Probably one of the scarier and generally under-reported global health stories of the past few years has been the emergence of new strains of Tuberculosis that are resistant to regular treatment regimens.  According to a World Health Organization report out today, in some areas of the world one fourth of all new cases of TB is of the hard-to-treat (and easy to spread) multi-drug resistant TB (MDR-TB) and extensively drug resistant TB (XDR-TB) variety. 

The report estimates that 440,000 people around the world had MDR-TB and about one third of those people succumbed to the disease in 2008.  Almost 50% of the MDR-TB cases occurred in China and India.  In Africa, there were an estimated 69,000 cases of MDR-TB in 2008. 

How bad is this disease?  Three years ago, the acclaimed photojournalist James Natchwey turned his lense on this disease — which, incidentally, is how I came to learn of it.

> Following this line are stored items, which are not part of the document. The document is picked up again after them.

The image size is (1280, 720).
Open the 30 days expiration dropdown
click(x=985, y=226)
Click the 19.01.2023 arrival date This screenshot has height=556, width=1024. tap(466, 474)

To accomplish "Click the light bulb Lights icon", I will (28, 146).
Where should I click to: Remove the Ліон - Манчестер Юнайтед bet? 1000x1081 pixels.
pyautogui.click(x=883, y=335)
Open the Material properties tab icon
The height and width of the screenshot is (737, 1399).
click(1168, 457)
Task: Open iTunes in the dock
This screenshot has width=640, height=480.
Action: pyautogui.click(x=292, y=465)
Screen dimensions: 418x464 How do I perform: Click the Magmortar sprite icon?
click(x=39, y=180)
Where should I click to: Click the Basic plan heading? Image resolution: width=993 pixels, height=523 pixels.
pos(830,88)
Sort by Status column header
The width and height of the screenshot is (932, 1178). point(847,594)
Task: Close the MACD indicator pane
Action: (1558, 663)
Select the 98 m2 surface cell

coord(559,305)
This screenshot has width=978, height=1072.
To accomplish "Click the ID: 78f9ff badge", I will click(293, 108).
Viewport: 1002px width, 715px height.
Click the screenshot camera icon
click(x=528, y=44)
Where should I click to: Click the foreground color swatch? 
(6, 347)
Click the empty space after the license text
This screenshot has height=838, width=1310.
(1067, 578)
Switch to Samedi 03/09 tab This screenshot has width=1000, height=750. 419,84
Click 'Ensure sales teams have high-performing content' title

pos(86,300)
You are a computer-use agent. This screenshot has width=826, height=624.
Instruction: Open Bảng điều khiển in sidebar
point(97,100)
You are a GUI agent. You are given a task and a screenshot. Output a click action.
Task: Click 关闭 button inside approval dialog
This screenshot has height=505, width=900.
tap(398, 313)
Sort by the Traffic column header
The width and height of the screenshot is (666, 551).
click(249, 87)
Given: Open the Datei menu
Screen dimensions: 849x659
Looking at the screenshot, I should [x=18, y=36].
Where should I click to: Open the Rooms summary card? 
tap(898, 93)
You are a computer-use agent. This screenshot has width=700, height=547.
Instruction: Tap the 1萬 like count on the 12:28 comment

The images are chilling.

The WHO report says MDR and XDR TB can be effectively contained with the right amount of focus and funding.  Unfortunately, many of the 27 countries in which M/XDR-TB is most prevelant countries lack both.

The WHO estimates that there will be 1.3 million new cases of M/XDR-TB in these countries between now and 2015. The Stop TB Partnership’s goal is to diagnose and treat 80% of new M/XDR-TB cases. To do so will cost an estimated $16 billion over six years. Currently, only $280 million is available to fight M/XDR TB worldwide. This funding gap is problematic, to say the least.  Unless we direct more funding toward fighting this disease it may proliferate — perhaps even reaching donor countries.